Information management

Objectives and outcomes

Students are acquainted with the modern principles of information management, data and the design of modern information systems, based on an object-oriented approach and relational databases. Students acquire advanced knowledge and skills related to data and information management, design and development of information systems.

Lectures

Basic concepts of data science. Historical overview of the development of data storage methods, data management and reporting. Data modelling, knowledge and information: set, binary relation (key-value, hashing and index), n-ary relation (table), tree (XML) and graph. Abstractions and reduction of n-ary relation to binary, sorting of binary relation, indices, tree traversal and graph search. Codd’s relational model. Relational algebra as an engine for generating reports, SQL. Information system design.
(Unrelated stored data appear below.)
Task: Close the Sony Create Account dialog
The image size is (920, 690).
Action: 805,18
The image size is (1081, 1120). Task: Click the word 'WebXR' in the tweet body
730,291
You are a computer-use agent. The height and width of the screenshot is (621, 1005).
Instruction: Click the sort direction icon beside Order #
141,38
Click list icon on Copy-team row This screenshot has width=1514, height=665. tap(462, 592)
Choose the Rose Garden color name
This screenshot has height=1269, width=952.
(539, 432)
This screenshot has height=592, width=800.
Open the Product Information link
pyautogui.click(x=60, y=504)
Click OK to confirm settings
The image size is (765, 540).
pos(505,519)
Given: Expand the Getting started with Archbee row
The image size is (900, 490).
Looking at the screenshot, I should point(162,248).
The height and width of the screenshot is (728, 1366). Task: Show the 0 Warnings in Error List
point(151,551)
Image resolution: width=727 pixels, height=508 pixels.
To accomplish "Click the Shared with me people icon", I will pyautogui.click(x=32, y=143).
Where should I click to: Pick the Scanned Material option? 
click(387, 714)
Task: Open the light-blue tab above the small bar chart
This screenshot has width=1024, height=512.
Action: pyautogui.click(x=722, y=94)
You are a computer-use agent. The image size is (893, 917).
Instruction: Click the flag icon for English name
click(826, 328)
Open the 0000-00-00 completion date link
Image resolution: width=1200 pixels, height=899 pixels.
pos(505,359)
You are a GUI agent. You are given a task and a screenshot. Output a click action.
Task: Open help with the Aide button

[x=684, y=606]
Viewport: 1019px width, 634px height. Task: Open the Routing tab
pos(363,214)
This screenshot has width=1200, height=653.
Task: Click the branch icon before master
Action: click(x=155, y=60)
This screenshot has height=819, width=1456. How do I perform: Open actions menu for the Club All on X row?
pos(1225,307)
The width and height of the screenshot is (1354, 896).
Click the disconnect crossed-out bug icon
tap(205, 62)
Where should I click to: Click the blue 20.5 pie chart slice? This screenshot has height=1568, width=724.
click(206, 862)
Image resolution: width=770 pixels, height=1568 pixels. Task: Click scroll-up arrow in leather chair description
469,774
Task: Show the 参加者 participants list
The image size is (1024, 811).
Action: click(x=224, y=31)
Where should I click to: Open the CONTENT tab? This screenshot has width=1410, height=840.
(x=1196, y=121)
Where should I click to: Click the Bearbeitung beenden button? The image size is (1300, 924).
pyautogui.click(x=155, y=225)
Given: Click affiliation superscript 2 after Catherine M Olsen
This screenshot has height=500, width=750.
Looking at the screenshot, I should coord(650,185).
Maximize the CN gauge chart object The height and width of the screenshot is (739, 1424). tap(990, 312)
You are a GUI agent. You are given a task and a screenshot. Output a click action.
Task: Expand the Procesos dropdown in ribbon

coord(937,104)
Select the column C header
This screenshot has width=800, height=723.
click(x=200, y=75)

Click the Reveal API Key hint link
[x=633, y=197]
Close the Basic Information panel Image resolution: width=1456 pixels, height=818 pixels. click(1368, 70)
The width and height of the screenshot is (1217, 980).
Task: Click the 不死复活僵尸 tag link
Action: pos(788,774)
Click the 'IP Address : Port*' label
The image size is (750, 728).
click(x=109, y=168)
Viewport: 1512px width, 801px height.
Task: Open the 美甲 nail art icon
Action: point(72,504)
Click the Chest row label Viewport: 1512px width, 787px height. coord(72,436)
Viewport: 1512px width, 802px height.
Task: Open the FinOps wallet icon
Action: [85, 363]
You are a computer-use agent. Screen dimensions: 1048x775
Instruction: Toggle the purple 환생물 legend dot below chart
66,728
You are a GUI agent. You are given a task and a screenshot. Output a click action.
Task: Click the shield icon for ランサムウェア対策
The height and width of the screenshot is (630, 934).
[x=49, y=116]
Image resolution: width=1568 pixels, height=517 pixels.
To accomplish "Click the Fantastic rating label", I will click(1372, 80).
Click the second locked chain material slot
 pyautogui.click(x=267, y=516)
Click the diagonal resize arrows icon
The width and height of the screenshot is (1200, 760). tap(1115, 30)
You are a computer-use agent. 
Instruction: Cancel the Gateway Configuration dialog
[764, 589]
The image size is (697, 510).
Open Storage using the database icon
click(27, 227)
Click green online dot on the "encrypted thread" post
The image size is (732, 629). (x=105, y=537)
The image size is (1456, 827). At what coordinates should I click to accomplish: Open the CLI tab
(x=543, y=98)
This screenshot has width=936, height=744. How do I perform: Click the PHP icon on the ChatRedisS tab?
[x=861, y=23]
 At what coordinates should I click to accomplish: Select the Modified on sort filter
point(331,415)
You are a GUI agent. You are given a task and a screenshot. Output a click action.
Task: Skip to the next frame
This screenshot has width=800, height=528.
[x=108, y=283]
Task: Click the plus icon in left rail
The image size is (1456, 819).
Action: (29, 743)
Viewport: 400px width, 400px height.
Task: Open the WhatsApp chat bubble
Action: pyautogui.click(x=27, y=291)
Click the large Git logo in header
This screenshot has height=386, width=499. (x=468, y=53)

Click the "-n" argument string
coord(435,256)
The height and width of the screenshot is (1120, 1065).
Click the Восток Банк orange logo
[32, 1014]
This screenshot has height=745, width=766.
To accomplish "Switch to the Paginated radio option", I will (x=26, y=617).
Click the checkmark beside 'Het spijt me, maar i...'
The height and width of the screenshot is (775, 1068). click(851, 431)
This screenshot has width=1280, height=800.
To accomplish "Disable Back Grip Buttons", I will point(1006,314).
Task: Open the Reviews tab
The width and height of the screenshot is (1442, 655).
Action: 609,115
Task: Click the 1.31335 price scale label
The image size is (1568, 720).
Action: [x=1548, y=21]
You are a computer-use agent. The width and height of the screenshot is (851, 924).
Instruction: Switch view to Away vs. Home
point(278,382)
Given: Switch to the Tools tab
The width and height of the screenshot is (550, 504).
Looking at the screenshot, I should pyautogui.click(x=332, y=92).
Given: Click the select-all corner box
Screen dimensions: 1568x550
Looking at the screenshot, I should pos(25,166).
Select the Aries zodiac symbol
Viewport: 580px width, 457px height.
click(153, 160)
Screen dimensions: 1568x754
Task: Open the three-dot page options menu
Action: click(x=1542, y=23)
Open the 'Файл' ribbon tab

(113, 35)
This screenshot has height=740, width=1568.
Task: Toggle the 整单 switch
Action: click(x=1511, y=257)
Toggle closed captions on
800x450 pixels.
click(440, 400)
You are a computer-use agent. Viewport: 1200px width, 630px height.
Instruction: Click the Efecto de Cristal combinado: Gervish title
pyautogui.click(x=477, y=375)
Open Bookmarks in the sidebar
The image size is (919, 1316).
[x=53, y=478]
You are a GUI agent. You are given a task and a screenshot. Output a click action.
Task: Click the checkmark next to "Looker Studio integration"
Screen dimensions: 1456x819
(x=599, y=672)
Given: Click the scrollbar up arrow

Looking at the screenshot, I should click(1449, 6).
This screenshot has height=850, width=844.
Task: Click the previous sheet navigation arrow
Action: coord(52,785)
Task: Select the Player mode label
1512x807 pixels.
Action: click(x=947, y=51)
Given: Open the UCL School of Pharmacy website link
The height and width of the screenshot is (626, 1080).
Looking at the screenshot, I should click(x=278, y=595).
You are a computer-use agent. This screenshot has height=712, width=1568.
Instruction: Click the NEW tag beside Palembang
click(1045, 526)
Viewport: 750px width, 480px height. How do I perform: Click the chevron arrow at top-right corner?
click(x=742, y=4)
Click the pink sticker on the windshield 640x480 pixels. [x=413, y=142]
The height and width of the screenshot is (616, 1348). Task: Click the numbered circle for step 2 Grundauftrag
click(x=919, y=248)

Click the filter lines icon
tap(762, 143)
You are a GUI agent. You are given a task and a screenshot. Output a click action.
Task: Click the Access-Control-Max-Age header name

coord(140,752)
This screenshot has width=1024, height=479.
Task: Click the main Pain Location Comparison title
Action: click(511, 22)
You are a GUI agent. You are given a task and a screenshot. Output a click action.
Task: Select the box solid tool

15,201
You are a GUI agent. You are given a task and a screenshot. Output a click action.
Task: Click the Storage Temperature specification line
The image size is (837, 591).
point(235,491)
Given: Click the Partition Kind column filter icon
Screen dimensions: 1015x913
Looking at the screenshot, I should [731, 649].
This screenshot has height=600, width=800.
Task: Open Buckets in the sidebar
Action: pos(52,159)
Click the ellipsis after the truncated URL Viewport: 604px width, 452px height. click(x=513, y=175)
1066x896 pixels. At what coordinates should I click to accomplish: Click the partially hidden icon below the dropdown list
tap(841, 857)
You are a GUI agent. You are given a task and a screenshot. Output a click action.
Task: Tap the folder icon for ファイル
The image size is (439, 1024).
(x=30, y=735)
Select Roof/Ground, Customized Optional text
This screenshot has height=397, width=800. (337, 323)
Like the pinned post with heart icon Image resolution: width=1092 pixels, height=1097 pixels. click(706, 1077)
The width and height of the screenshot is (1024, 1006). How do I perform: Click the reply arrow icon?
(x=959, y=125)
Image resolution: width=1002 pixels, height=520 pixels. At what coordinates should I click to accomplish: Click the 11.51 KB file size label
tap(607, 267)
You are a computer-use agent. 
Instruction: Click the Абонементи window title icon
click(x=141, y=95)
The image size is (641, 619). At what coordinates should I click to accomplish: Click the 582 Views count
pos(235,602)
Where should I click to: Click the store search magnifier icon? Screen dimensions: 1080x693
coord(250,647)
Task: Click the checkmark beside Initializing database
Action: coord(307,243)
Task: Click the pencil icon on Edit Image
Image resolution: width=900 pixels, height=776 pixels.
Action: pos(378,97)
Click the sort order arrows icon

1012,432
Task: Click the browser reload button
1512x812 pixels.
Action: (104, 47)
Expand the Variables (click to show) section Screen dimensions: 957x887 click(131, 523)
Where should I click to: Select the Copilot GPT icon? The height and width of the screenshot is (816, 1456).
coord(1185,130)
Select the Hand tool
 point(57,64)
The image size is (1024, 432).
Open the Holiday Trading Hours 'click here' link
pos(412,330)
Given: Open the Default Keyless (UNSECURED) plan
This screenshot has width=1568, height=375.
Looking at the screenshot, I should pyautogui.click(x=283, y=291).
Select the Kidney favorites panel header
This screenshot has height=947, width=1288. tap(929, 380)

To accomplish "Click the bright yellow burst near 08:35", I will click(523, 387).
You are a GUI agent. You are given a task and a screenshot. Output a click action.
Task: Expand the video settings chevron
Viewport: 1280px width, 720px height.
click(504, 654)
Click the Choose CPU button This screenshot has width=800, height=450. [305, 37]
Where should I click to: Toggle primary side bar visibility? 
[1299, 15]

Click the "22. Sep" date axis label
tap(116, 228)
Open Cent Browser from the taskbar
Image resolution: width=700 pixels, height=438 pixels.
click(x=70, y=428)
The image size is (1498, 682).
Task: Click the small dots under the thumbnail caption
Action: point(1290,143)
Requirements analysis. Logical design of the structure and dynamics of the information system, SSA. Object-oriented approach to information systems modelling – UML. Requirements analysis in an object-oriented approach. Use cases. Description of the dynamics of the information system. Sequence diagrams. Conceptual model of the system. Patterns in IS modelling. Implementation in a real environment. Designing a relational database based on the UML object model. Object relational brokers, Hibernate. Database management systems, Oracle, MSSQL, PostgreSQL Object databases, MongoDB.

Practical classes

Analysis of the system and user requirements. An example of database design: normalization of relations. IS analysis and design. Functional decomposition, SSA. Data dictionary. PMOV. IDEF1X, IE. Examples of object-oriented design using UML notation. Use cases. Multitier application architecture. Sequence diagrams. Using a key-value Redis database to cache data. Application of Hibernate broker.